Thabaathabaa’i memahami ayat 37 di atas dalam arti kiasan, yakni kesombongan yang engkau lakukan untuk menampakkan kekuasaan dan kekuatanmu pada hakikatnya adalah hanya waham dan ilusi, sebab sebenarnya ada yang lebih kuat dari engkau yakni bumi, terbukti kakimu tidak dapat menembus bumi, dan ada juga yang lebih tinggi darimu yakni gunung, buktinya engkau tidak setinggi gunung. Maka akuilah bahwa engkau sebenarnya rendah lagi hina. Tidak ada sesuatu yang dikehendaki dan diperebutkan manusia dalam hidup ini seperti kerajaan, kekuasaan, kemuliaan, harta benda dan lain-lain kecuali hal-hal yang bersifat waham yang tidak mempunyai hakikat di luar batas pengetahuan manusia.. Itu semua diciptakan dan ditundukkan Allah untuk diandalkan manusia guna memakmurkan bumi dan penyempurnaan kalimat (ketetapan) Allah. Tanpa hal yang tidak memiliki hakikat itu, manusia tidak hidup di dunia, dan kalimat Allah yang menyatakan: “Bagi kamu ada tempat kediaman sementara di bumi dan matha (Kesenangan hidup) sampai waktu yang ditentukan” (QS. Al-Baqarah [2] : 36). Demikian lebih kurang Thabaathabaa’i.
Firman-Nya kullu dzaalikai dipahami oleh sementara ulama sebagai mencakup dua puluh lima tuntunan. 1) jangan menjadikan bersama Allah tujuan yang lain. 2) Dan Tuhanmu telah menetapkan supaya jangan menyembah selain Dia. Penggalan ini menyangkut dua tuntunan, pertama mengesakan Allah dan kedua melarang mempersekutukan-Nya. 3) Dan hendaknya (kamu berbakti) kepada ibu-bapak. 4) Janganlah engkau mengatakan kepada keduanya perkataan “ah” 5) Janganlah kamu membentak keduanya 6) ucapkanlah kepada keduanya perkataan yang mulia. 7) Rendahkanlah dirimu terhadap mereka berdua. 8) Ucapkanlah: “Tuhanku!
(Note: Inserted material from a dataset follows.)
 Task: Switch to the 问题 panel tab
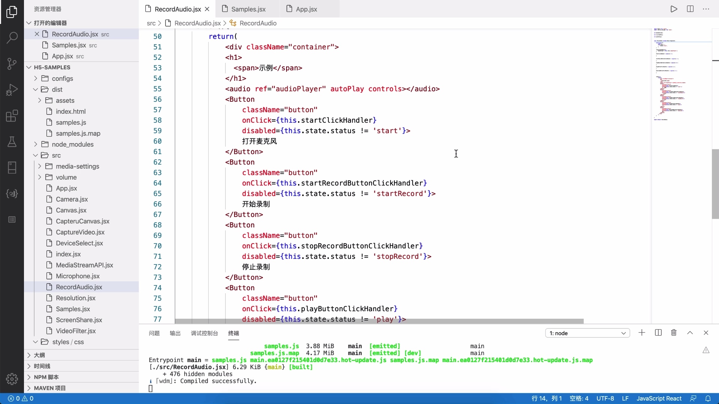coord(154,333)
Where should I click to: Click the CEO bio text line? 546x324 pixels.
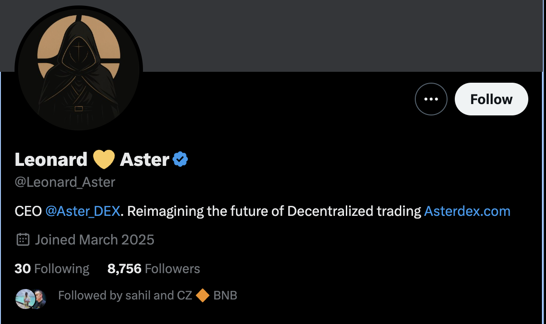point(27,211)
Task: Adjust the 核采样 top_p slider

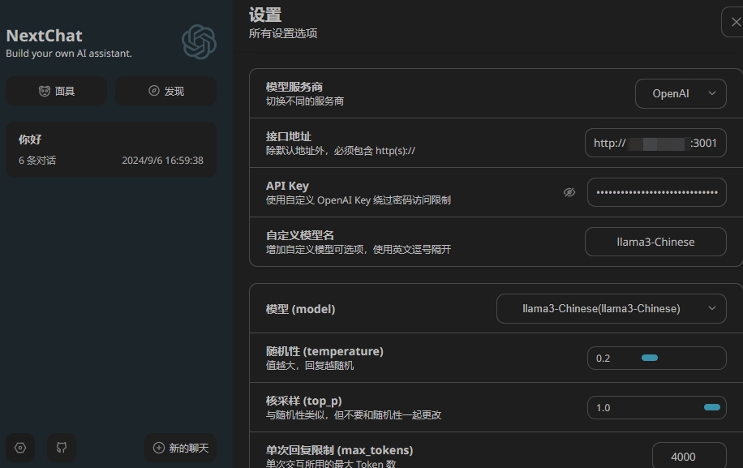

Kasihilah keduanya. 9) Berikanlah kepada keluarga yang dekat akan haknya. 10) Juga berikan kepada orang miskin. 11) Dan kepada yang dalam perjalanan. 12) jangan menghambur secara boros. 13) Katakanlah ucapan yang mudah. 14) Jangan jadikan tanganmu terbelenggu. 15) Jangan terlalu mengulurkannya. 16) Jangan membunuh anak-anakmu. 17) Jangan mendekati zina. 18) Jangan membunuh jiwa. 19) Jangan melampaui batas dalam membunuh. 20) Janganlah kamu mendekati harta anak yatim. 21) Sempurnakan janji. 22) Sempurnakan timbangan. 23) Timbanglah dengan adil. 24) Jangan mengikuti apa yang tiada bagimu pengetahuan. 25) Jangan berjalan di bumi dengan sombong. Semua yang disebut di atas adalah  tuntunan yang pelanggarannya merupakan keburukan yang dibenci oleh Allah swt.


 
DAFTAR PUSTAKA

-          Al-Hayy, Al-Farmawi. Dr. Abd. 1994. Metode Tafsir Maudhuiy. Jakarta Utara: PT. Raja Grafindo Persada.
-          Shaleh, Q. K.H, dkk. 2000. Asbaabun Nuzuul. Bandung: CV. Penerbit Diponegoro.